═════ Given data

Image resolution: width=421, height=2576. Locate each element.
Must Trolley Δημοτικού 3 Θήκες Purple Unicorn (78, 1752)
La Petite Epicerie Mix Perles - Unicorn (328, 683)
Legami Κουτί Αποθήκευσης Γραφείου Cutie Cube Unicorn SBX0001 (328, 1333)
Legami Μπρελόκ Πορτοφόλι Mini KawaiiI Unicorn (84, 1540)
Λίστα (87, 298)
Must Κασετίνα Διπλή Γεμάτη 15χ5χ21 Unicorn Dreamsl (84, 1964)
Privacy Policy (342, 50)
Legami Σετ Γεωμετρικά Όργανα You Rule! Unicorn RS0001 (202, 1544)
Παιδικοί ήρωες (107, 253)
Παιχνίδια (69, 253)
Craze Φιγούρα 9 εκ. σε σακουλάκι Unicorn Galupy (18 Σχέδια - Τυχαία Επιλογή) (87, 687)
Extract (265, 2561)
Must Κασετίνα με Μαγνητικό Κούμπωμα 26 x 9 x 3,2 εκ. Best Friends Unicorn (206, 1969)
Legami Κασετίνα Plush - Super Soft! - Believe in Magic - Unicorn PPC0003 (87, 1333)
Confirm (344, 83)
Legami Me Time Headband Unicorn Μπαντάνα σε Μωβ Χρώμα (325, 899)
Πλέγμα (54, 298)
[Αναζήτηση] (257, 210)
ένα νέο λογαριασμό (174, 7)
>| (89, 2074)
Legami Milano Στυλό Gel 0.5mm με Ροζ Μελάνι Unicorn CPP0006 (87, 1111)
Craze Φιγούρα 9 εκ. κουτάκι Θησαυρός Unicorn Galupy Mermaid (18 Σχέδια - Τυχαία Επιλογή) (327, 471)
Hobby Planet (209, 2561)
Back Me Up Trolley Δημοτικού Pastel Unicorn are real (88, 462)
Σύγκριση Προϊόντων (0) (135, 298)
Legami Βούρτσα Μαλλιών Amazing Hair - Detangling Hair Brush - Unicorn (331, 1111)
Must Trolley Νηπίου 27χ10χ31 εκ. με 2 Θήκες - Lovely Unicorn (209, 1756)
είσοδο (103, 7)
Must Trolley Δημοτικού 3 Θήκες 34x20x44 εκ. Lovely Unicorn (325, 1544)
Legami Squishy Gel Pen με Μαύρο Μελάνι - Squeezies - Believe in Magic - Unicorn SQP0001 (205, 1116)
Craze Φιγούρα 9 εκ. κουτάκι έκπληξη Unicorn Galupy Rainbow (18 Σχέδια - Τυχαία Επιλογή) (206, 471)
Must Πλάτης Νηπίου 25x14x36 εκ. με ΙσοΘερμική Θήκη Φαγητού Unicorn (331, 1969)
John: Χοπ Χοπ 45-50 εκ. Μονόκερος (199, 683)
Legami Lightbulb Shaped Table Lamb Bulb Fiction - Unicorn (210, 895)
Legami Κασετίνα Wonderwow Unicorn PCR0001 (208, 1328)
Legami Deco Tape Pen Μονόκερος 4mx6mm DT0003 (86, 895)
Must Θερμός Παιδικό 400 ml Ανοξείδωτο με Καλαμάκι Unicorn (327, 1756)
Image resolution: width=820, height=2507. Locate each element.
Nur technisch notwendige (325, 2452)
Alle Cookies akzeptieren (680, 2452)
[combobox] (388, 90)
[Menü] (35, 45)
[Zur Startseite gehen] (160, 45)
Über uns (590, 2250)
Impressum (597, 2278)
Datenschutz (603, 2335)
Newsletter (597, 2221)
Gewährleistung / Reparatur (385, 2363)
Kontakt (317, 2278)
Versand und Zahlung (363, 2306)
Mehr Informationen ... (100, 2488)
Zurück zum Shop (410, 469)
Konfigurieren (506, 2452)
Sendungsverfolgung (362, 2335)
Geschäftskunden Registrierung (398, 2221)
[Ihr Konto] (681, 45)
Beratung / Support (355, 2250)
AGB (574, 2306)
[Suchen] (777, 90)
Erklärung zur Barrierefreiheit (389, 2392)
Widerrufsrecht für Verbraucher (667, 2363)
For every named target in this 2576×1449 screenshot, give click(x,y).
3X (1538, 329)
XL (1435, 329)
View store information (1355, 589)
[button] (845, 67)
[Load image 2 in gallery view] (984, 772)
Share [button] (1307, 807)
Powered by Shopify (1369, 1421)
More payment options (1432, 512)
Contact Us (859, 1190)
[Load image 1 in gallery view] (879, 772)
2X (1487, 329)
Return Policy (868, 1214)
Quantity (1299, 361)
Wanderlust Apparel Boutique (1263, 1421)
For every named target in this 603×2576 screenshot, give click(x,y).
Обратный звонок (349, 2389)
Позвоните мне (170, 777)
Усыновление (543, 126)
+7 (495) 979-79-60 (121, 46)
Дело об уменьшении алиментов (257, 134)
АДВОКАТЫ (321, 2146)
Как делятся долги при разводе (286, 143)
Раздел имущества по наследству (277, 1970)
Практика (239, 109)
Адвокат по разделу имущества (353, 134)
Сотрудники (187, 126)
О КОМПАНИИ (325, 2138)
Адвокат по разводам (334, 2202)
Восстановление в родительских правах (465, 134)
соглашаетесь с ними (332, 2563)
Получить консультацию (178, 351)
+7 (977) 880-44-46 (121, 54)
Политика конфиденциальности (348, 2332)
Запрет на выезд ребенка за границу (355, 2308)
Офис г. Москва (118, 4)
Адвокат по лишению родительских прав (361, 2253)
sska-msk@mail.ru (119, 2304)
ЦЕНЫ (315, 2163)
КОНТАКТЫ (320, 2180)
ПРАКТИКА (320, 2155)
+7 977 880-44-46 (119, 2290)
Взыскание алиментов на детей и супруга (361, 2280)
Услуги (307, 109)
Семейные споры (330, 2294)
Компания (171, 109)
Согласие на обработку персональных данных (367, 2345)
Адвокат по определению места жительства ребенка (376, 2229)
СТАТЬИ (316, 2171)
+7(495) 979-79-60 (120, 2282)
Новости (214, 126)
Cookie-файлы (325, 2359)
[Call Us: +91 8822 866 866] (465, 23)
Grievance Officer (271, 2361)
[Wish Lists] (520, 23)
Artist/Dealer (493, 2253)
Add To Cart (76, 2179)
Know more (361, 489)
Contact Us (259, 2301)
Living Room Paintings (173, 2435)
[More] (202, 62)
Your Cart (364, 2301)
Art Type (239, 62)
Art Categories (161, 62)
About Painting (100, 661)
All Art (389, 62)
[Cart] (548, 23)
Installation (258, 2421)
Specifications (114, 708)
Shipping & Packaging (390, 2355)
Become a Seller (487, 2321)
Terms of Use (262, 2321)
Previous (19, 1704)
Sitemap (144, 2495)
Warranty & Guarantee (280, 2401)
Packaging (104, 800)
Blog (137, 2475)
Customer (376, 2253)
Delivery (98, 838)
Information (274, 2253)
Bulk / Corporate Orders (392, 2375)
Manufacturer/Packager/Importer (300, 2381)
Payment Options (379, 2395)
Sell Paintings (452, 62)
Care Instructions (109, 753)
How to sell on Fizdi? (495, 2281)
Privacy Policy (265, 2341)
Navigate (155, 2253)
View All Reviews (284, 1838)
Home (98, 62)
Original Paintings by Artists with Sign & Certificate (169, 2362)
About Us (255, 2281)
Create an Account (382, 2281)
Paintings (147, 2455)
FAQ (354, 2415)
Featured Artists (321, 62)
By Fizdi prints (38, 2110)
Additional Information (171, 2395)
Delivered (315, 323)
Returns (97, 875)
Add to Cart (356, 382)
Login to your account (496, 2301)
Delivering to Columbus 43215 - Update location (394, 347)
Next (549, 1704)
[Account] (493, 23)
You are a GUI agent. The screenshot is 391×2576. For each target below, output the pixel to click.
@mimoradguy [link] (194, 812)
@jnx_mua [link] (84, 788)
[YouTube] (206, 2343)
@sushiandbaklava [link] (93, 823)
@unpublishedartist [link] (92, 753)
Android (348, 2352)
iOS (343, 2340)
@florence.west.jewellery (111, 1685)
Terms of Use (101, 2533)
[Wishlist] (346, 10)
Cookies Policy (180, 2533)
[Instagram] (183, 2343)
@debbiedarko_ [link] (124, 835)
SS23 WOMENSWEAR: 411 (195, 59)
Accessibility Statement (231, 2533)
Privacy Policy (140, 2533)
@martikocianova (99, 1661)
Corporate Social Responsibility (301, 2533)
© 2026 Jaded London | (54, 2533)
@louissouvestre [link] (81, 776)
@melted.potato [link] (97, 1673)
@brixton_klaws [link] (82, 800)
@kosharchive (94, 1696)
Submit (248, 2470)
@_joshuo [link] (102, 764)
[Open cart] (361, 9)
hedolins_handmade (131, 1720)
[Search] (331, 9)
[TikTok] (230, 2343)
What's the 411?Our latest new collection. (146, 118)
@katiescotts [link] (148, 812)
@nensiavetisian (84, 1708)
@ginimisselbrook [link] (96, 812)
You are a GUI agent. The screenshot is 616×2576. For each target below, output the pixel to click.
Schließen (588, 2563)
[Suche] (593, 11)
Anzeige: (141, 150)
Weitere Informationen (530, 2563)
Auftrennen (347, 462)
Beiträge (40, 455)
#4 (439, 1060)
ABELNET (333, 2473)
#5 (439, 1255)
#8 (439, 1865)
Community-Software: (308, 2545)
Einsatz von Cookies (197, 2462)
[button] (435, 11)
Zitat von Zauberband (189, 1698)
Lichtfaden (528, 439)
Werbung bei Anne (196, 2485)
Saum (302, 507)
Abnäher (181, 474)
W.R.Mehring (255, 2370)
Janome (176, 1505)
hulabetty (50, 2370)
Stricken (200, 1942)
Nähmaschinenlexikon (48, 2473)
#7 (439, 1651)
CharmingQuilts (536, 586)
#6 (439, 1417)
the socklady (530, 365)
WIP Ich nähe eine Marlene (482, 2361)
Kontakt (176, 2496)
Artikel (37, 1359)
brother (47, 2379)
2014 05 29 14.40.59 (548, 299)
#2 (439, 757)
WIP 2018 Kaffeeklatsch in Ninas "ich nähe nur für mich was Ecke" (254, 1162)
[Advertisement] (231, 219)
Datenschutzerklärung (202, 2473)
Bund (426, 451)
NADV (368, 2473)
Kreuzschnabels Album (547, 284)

══════════

- **Exercise aim**: If a line in the records above has the word "Νηπίου", copy it out.

- **Exercise response**:
Must Trolley Νηπίου 27χ10χ31 εκ. με 2 Θήκες - Lovely Unicorn (209, 1756)
Must Πλάτης Νηπίου 25x14x36 εκ. με ΙσοΘερμική Θήκη Φαγητού Unicorn (331, 1969)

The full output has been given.